Most of the developed world has much the same sleep problem – including New Zealand. In 2015, a Southern Cross Health Society survey revealed almost a quarter of Kiwis felt tired or fatigued every day, rising to 36 per cent for under-30s. In 2016, a Colmar Brunton survey said 60 per cent of New Zealanders felt tired due to lack of sleep and that 36 per cent got only 4-6 hours a night.
So one of the most helpful functions of the Huawei GT2 (we have had a sneak preview) is sleep tracking. It uses Huawei's innovative TruSleep technology which monitors sleep quality, heart rate, sleep breathing quality – analysing overall sleep patterns, using artificial intelligence technology to suggest sleep improvements.
It can determine which stage of sleep you are in, such as deep sleep, shallow sleep, REM sleep, and wakefulness – not only assessing your sleep in detail but also coming up with a "sleep score" and personalised suggestions to help you improve that score for better sleep and, hopefully, health.
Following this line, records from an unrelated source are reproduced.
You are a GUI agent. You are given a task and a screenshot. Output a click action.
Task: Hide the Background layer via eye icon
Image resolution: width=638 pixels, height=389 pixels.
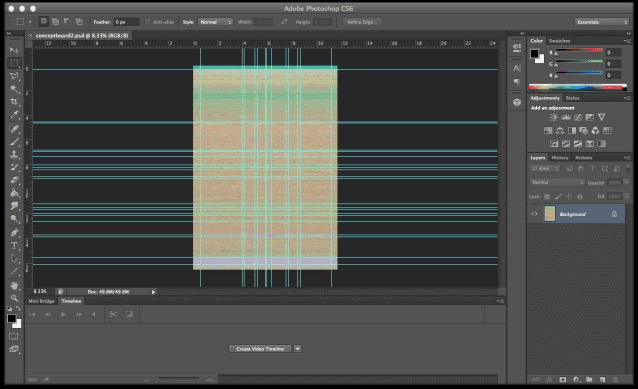535,214
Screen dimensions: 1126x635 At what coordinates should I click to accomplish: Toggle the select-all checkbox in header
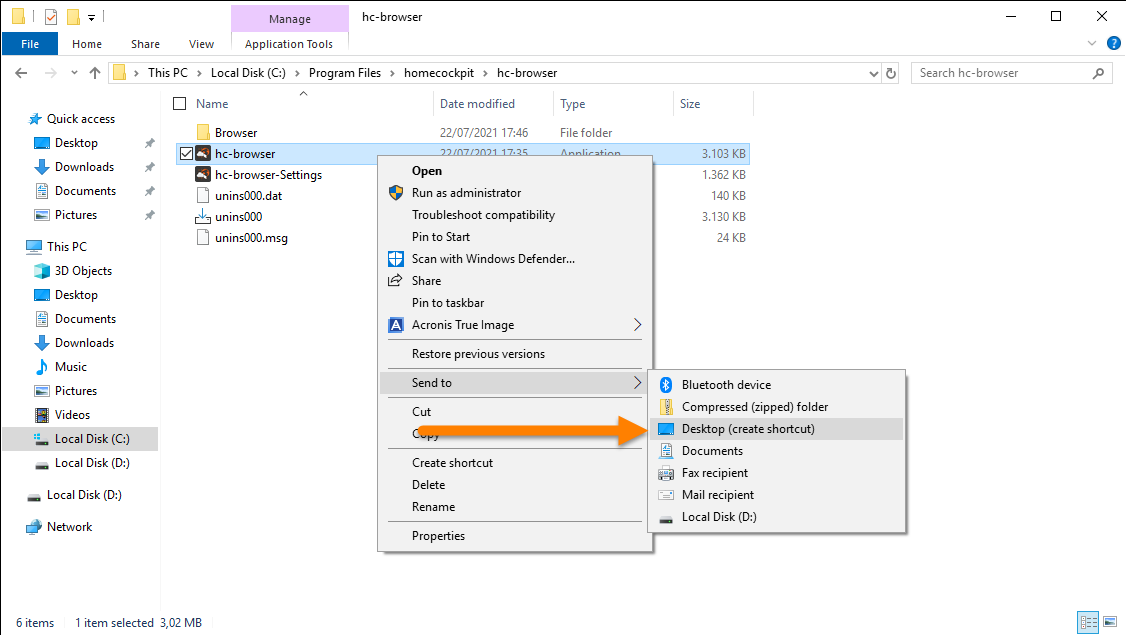[x=180, y=104]
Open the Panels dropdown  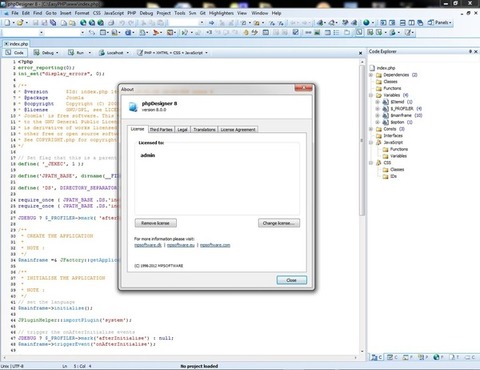[x=440, y=22]
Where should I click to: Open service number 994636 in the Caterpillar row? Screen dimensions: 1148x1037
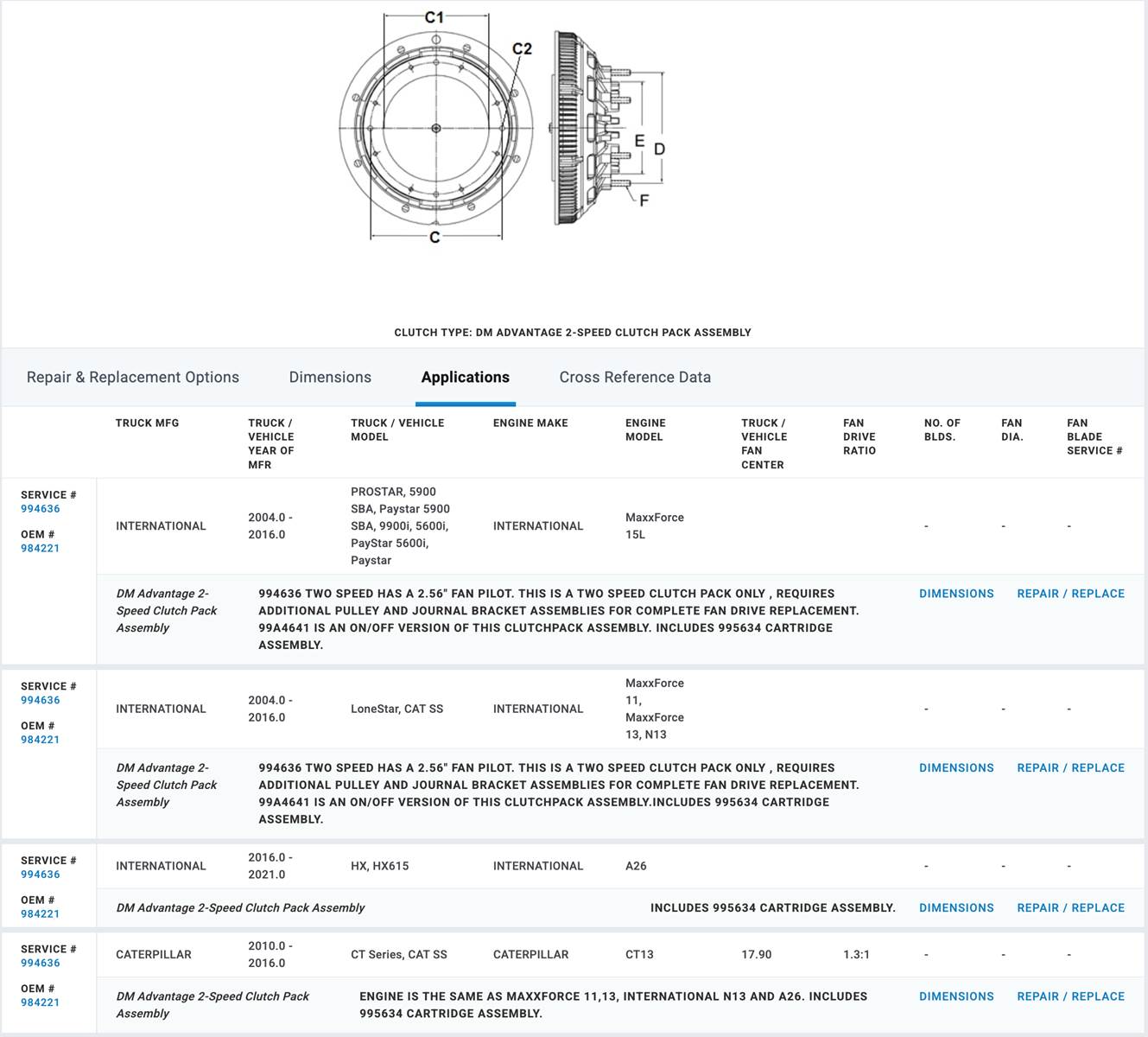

Hand in glove with sleep goes exercise and the GT2 does plenty in fitness tracking sports mode. It's able to track 15 sports – eight outdoor sports (running, walking, climbing, hiking, trail running, cycling, open water, triathlon) and seven indoor (walking, running, cycling, swimming pool, free training, elliptical machine, rowing machine).
It provides targeted pre-exercise data analysis, data recording analysis during exercise and advice afterwards, making workouts safer and better. It records the number of steps you take every day (10,000 steps roughly equals 500 calories), monitors your heart rate and reminds you if you have been sitting for too long without getting up and walking.
But the GT2 also scores highly on two fronts that seem likely to make it a popular addition to this growing technology segment: design and a huge battery life.
Many fitness trackers quickly run out of juice and have to be re-charged irritatingly often. Huawei claim an impressive two weeks' battery life due to the new Kirin A1 power chip. A combination of more power and efficient consumption (the attractive watch face goes to black to save energy and flashes up when you gesture with your arm) gives it longer life.
Huawei say two weeks' battery life can be obtained with daily use, with the intelligent heart monitor and call notifications on, 30 minutes of Bluetooth calls a week, up to 30 minutes of music playback, 90 minutes of exercise mode and using the sleep tracker at night.
Of course, the more functions used, the shorter the battery life but early indications are that the battery will live up to Huawei's claims. And, while we're talking Bluetooth (which can be a bit hit-and-miss at times), we tested Huawei's contention that you can leave your phone charging in the bedroom while using the watch in the living room – and it worked fine.
Because the watch doesn't have its own sim card, it needs a tether from the phone; Huawei say it will stay connected up to 150m away, so you can take calls on the watch at that distance.
Its design is striking – perhaps the best-looking smartwatch on the market; it can choose from eight different faces, so you can change according to your mood or what you are wearing.
So the Huawei GT2 has the functionality of a smartwatch and fitness tracker but more style than your average wearable – so you can wear it to work and use it in your gym workout or whatever other exercise or pastime you're into.
Talking of style, music is a big part of life and the GT2 comes with4GB of storage, room for downloading 500 songs. You can connect headphones to your watch for listening while exercising and there is even an option to listen through the watch's surprisingly powerful little speaker.